WHAT NEEDS TO BE DONE
Give the records back in full, exactly as they read.
(RAW DATA begins)
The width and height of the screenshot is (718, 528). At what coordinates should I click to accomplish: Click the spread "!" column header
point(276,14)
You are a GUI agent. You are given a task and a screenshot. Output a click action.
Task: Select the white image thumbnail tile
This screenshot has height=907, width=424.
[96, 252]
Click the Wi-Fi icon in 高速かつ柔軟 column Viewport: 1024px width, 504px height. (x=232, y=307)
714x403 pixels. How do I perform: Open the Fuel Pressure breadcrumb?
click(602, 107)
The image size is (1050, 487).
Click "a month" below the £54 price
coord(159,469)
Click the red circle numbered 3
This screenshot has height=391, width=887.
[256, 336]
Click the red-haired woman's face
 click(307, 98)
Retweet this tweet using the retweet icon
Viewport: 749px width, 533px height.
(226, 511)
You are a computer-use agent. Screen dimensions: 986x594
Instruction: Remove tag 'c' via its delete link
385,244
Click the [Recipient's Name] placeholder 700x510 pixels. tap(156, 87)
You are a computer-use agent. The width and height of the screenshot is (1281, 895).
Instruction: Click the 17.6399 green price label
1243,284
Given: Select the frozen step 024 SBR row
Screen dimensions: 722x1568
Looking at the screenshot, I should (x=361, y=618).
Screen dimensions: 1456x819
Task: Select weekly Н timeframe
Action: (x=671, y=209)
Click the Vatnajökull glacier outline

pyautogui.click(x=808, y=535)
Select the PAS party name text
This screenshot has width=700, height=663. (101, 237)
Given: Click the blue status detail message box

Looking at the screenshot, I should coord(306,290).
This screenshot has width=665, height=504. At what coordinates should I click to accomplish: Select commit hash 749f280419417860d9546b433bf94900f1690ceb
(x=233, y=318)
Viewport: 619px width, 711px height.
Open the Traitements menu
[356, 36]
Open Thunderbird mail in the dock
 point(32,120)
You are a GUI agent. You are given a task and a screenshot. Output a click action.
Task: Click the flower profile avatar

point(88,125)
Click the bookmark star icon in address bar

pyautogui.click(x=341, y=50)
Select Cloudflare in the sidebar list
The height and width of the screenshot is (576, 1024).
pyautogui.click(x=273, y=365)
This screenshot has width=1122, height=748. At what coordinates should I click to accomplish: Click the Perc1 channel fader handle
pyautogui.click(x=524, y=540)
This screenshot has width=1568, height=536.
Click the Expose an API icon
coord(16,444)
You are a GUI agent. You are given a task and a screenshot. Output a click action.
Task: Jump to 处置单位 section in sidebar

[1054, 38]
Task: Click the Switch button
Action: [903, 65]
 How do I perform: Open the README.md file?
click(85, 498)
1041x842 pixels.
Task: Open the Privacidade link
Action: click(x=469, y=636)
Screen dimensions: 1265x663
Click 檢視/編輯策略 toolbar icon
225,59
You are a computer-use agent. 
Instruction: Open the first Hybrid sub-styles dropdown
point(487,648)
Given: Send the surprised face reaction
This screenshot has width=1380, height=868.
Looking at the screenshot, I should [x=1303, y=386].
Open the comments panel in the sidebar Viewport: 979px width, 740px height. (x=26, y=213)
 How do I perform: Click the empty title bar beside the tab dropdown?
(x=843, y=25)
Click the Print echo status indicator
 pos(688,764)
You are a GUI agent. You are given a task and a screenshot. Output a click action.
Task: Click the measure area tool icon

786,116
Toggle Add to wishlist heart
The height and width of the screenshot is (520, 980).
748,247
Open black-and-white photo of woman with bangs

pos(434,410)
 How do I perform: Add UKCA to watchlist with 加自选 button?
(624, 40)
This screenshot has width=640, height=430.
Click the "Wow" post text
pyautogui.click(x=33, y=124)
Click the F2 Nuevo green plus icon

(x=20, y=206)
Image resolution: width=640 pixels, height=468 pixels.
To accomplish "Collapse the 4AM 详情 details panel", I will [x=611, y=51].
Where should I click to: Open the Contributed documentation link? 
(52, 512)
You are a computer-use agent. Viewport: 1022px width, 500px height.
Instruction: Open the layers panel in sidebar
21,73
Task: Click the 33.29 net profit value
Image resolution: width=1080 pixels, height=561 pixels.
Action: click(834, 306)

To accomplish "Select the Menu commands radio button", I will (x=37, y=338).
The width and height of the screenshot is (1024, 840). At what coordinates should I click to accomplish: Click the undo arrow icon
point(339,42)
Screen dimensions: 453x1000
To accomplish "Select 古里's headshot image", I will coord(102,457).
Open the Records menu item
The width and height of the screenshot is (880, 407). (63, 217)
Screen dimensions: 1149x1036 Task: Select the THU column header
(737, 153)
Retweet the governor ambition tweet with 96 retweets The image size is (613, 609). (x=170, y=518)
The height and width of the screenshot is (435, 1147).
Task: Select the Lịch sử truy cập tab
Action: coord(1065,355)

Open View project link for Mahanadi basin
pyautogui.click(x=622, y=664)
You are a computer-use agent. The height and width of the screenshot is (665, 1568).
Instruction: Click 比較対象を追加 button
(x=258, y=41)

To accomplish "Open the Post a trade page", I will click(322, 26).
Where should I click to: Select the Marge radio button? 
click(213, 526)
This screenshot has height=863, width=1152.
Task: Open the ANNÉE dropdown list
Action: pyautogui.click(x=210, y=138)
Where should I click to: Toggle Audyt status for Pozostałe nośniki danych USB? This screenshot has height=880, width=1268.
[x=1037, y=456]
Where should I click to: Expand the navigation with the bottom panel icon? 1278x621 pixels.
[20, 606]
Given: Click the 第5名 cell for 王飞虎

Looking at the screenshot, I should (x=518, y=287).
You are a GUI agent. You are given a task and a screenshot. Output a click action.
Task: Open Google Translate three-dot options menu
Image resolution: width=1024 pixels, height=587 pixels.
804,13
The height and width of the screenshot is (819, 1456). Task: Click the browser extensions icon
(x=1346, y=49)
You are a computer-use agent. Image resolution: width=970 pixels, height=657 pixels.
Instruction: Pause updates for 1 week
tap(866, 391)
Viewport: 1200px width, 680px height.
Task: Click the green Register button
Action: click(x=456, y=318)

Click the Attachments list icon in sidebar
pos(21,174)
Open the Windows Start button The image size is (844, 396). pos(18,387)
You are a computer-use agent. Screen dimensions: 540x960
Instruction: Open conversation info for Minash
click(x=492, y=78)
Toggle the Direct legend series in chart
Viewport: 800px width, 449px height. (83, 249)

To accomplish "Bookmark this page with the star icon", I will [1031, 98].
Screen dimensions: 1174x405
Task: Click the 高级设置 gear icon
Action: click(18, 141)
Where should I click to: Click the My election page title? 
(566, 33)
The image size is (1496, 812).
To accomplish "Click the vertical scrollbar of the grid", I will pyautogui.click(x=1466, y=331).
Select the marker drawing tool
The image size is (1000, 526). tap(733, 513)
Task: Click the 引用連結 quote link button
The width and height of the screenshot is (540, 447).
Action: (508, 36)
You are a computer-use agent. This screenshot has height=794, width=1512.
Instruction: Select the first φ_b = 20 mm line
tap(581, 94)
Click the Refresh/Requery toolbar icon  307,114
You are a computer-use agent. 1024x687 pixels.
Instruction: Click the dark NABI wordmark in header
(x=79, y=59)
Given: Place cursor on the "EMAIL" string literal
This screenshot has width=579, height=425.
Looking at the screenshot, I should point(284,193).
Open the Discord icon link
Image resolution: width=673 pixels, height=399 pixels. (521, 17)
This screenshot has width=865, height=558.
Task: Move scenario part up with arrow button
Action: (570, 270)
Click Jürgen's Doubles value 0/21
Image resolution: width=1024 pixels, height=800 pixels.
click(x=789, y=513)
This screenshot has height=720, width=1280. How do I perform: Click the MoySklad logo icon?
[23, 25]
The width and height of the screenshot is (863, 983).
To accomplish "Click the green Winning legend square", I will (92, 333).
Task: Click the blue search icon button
(RAW DATA ends)
COMPLETED EXERCISE
The width and height of the screenshot is (718, 528). At what coordinates should I click to accomplish: Click the spread "!" column header
point(276,14)
You are a GUI agent. You are given a task and a screenshot. Output a click action.
Task: Select the white image thumbnail tile
This screenshot has height=907, width=424.
[96, 252]
Click the Wi-Fi icon in 高速かつ柔軟 column Viewport: 1024px width, 504px height. (x=232, y=307)
714x403 pixels. How do I perform: Open the Fuel Pressure breadcrumb?
click(602, 107)
The image size is (1050, 487).
Click "a month" below the £54 price
coord(159,469)
Click the red circle numbered 3
This screenshot has height=391, width=887.
[256, 336]
Click the red-haired woman's face
 click(307, 98)
Retweet this tweet using the retweet icon
Viewport: 749px width, 533px height.
(226, 511)
You are a computer-use agent. Screen dimensions: 986x594
Instruction: Remove tag 'c' via its delete link
385,244
Click the [Recipient's Name] placeholder 700x510 pixels. tap(156, 87)
You are a computer-use agent. The width and height of the screenshot is (1281, 895).
Instruction: Click the 17.6399 green price label
1243,284
Given: Select the frozen step 024 SBR row
Screen dimensions: 722x1568
Looking at the screenshot, I should (x=361, y=618).
Screen dimensions: 1456x819
Task: Select weekly Н timeframe
Action: (x=671, y=209)
Click the Vatnajökull glacier outline

pyautogui.click(x=808, y=535)
Select the PAS party name text
This screenshot has width=700, height=663. (101, 237)
Given: Click the blue status detail message box

Looking at the screenshot, I should coord(306,290).
This screenshot has width=665, height=504. At what coordinates should I click to accomplish: Select commit hash 749f280419417860d9546b433bf94900f1690ceb
(x=233, y=318)
Viewport: 619px width, 711px height.
Open the Traitements menu
[356, 36]
Open Thunderbird mail in the dock
 point(32,120)
You are a GUI agent. You are given a task and a screenshot. Output a click action.
Task: Click the flower profile avatar

point(88,125)
Click the bookmark star icon in address bar

pyautogui.click(x=341, y=50)
Select Cloudflare in the sidebar list
The height and width of the screenshot is (576, 1024).
pyautogui.click(x=273, y=365)
This screenshot has width=1122, height=748. At what coordinates should I click to accomplish: Click the Perc1 channel fader handle
pyautogui.click(x=524, y=540)
This screenshot has width=1568, height=536.
Click the Expose an API icon
coord(16,444)
You are a GUI agent. You are given a task and a screenshot. Output a click action.
Task: Jump to 处置单位 section in sidebar

[1054, 38]
Task: Click the Switch button
Action: [903, 65]
 How do I perform: Open the README.md file?
click(85, 498)
1041x842 pixels.
Task: Open the Privacidade link
Action: click(x=469, y=636)
Screen dimensions: 1265x663
Click 檢視/編輯策略 toolbar icon
225,59
You are a computer-use agent. 
Instruction: Open the first Hybrid sub-styles dropdown
point(487,648)
Given: Send the surprised face reaction
This screenshot has width=1380, height=868.
Looking at the screenshot, I should [x=1303, y=386].
Open the comments panel in the sidebar Viewport: 979px width, 740px height. (x=26, y=213)
 How do I perform: Click the empty title bar beside the tab dropdown?
(x=843, y=25)
Click the Print echo status indicator
 pos(688,764)
You are a GUI agent. You are given a task and a screenshot. Output a click action.
Task: Click the measure area tool icon

786,116
Toggle Add to wishlist heart
The height and width of the screenshot is (520, 980).
748,247
Open black-and-white photo of woman with bangs

pos(434,410)
 How do I perform: Add UKCA to watchlist with 加自选 button?
(624, 40)
This screenshot has width=640, height=430.
Click the "Wow" post text
pyautogui.click(x=33, y=124)
Click the F2 Nuevo green plus icon

(x=20, y=206)
Image resolution: width=640 pixels, height=468 pixels.
To accomplish "Collapse the 4AM 详情 details panel", I will [x=611, y=51].
Where should I click to: Open the Contributed documentation link? 
(52, 512)
You are a computer-use agent. Viewport: 1022px width, 500px height.
Instruction: Open the layers panel in sidebar
21,73
Task: Click the 33.29 net profit value
Image resolution: width=1080 pixels, height=561 pixels.
Action: click(834, 306)

To accomplish "Select the Menu commands radio button", I will (x=37, y=338).
The width and height of the screenshot is (1024, 840). At what coordinates should I click to accomplish: Click the undo arrow icon
point(339,42)
Screen dimensions: 453x1000
To accomplish "Select 古里's headshot image", I will coord(102,457).
Open the Records menu item
The width and height of the screenshot is (880, 407). (63, 217)
Screen dimensions: 1149x1036 Task: Select the THU column header
(737, 153)
Retweet the governor ambition tweet with 96 retweets The image size is (613, 609). (x=170, y=518)
The height and width of the screenshot is (435, 1147).
Task: Select the Lịch sử truy cập tab
Action: coord(1065,355)

Open View project link for Mahanadi basin
pyautogui.click(x=622, y=664)
You are a computer-use agent. The height and width of the screenshot is (665, 1568).
Instruction: Click 比較対象を追加 button
(x=258, y=41)

To accomplish "Open the Post a trade page", I will click(322, 26).
Where should I click to: Select the Marge radio button? 
click(213, 526)
This screenshot has height=863, width=1152.
Task: Open the ANNÉE dropdown list
Action: pyautogui.click(x=210, y=138)
Where should I click to: Toggle Audyt status for Pozostałe nośniki danych USB? This screenshot has height=880, width=1268.
[x=1037, y=456]
Where should I click to: Expand the navigation with the bottom panel icon? 1278x621 pixels.
[20, 606]
Given: Click the 第5名 cell for 王飞虎

Looking at the screenshot, I should (x=518, y=287).
You are a GUI agent. You are given a task and a screenshot. Output a click action.
Task: Open Google Translate three-dot options menu
Image resolution: width=1024 pixels, height=587 pixels.
804,13
The height and width of the screenshot is (819, 1456). Task: Click the browser extensions icon
(x=1346, y=49)
You are a computer-use agent. Image resolution: width=970 pixels, height=657 pixels.
Instruction: Pause updates for 1 week
tap(866, 391)
Viewport: 1200px width, 680px height.
Task: Click the green Register button
Action: click(x=456, y=318)

Click the Attachments list icon in sidebar
pos(21,174)
Open the Windows Start button The image size is (844, 396). pos(18,387)
You are a computer-use agent. Screen dimensions: 540x960
Instruction: Open conversation info for Minash
click(x=492, y=78)
Toggle the Direct legend series in chart
Viewport: 800px width, 449px height. (83, 249)

To accomplish "Bookmark this page with the star icon", I will [1031, 98].
Screen dimensions: 1174x405
Task: Click the 高级设置 gear icon
Action: click(18, 141)
Where should I click to: Click the My election page title? 
(566, 33)
The image size is (1496, 812).
To accomplish "Click the vertical scrollbar of the grid", I will pyautogui.click(x=1466, y=331).
Select the marker drawing tool
The image size is (1000, 526). tap(733, 513)
Task: Click the 引用連結 quote link button
The width and height of the screenshot is (540, 447).
Action: (508, 36)
You are a computer-use agent. This screenshot has height=794, width=1512.
Instruction: Select the first φ_b = 20 mm line
tap(581, 94)
Click the Refresh/Requery toolbar icon  307,114
You are a computer-use agent. 1024x687 pixels.
Instruction: Click the dark NABI wordmark in header
(x=79, y=59)
Given: Place cursor on the "EMAIL" string literal
This screenshot has width=579, height=425.
Looking at the screenshot, I should point(284,193).
Open the Discord icon link
Image resolution: width=673 pixels, height=399 pixels. (521, 17)
This screenshot has width=865, height=558.
Task: Move scenario part up with arrow button
Action: (570, 270)
Click Jürgen's Doubles value 0/21
Image resolution: width=1024 pixels, height=800 pixels.
click(x=789, y=513)
This screenshot has height=720, width=1280. How do I perform: Click the MoySklad logo icon?
[23, 25]
The width and height of the screenshot is (863, 983).
To accomplish "Click the green Winning legend square", I will (92, 333).
Task: Click the blue search icon button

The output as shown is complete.